Aims: The production of putrescine is a relevant property related to food quality and safety. Morganella morganii is responsible for putrescine production in fresh fish decomposition. The aim of this study was to gain deeper insights into the genetic determinants for putrescine production in M. morganii.
Methods and Results: The 6972 bp DNA region showed the presence of three complete and two partial open reading frames all transcribed in the same direction. The second and third genes putatively coded for an ornithine decarboxylase (SpeF) and a putrescine–ornithine antiporter (PotE), respectively, and constituted an operon. The speF gene has been expressed in Escherichia coli HT414, an ornithine decarboxylase defective mutant, resulting in ornithine decarboxylase activity. The genetic organization of the SpeF–PotE-encoding region in M. morganii is different to that of E. coli and several Salmonella species.
Conclusions: The speF gene cloned from M. morganii encodes a functional ornithine decarboxylase involved in putrescine production.
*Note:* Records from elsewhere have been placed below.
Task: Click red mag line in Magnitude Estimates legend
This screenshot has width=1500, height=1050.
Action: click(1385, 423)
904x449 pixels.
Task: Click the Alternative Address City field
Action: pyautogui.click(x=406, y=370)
Phylogenetic tree based on 16S rDNA showed that ornithine decarboxylase activity is not related to a specific phylogenetic tree branch in Enterobacteriaceae.
Significance and Impact of the Study: The identification of the DNA region involved in putrescine production in M. morganii will allow additional research on their induction and regulation in order to minimize putrescine production in foods.